The camera, Nikon’s flagship — and thus most expensive — DSLR was originally slated for a March release.
Announced on February 11, the Nikon D6 packs in the company’s best autofocus system yet, with 105-points, mixed with an aggressive 14 fps burst speed. Nikon started taking orders in February, with the camera expected to officially debut in April.
But then the coronavirus pandemic hit.
In March, as states began shutting down, Nikon delayed the DSLR. The pandemic caused a shortage of parts, Nikon said, due to delays from a third-party supplier. Many camera components, across multiple brands, are manufactured in Asia, where the virus hit earliest.
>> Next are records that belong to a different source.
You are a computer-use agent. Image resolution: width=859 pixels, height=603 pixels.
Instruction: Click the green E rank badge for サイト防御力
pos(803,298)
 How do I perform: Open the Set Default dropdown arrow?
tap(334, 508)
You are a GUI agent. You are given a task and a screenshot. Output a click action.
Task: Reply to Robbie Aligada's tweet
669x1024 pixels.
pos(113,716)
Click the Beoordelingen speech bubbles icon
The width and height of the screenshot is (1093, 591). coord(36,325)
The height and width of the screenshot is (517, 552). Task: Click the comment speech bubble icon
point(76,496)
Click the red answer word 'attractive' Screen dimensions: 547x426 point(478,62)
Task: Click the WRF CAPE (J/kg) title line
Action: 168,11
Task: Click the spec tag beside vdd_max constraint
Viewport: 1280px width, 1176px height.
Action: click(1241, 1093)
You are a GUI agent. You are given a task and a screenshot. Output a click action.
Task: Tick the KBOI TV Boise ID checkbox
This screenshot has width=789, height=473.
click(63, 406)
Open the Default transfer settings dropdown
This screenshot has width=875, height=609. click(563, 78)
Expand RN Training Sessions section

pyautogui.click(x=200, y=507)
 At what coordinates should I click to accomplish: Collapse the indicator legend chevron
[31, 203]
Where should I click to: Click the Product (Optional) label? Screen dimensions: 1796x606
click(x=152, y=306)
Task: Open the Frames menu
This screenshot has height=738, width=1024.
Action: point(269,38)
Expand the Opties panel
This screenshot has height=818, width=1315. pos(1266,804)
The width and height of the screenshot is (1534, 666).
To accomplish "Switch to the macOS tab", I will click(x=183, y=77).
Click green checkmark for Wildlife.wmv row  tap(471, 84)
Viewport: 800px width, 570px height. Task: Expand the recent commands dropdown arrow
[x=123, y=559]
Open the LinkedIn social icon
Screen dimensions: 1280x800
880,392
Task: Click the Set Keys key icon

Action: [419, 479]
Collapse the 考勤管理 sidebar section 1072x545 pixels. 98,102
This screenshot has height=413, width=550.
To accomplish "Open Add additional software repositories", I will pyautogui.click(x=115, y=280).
The D6, Nikon says, will now be available in the U.S. beginning on Thursday, May 21, with a retail price of about $6,500.
The camera’s availability is bittersweet. Both Canon and Nikon tend to launch high-end sports-oriented cameras ahead of the Olympics, but shortly after the camera itself was delayed, the Tokyo 2020 Olympics were postponed as well. While the camera may be available soon, most sports — the subject that the speed of a camera like the Nikon D6 is best for — are still largely canceled or delayed.
The D6 isn’t the only camera affected by the pandemic as factories close to protect workers. The Fujifilm X-T4 was also delayed until May 11, and plants manufacturing Sony cameras in Malaysia closed. Nikon also delayed the 120-300mm f/2.8 lens, which, like the D6, is geared toward sports. Adorama now lists the new lens as “expected in a few days.”
Replacing the D5, the D6 uses the same 20.8-megapixel sensor, but incorporates a new EXPEED 6 processor. That difference provides the hardware to host a new 105-point autofocus system that covers more of the sensor than the D5. The autofocus system is also rated down to -4.5 EV for performance in low light — a spec that allows the D6 to offer better autofocus than Nikon’s flagship mirrorless. Speaking of what a mirrorless camera can’t do, the D6 boasts an 8,670-shot battery life in burst mode.
The Nikon D6 is available now for pre-order from major retailers, including B&H Photo and Adorama. Amazon is shipping later, on May 31.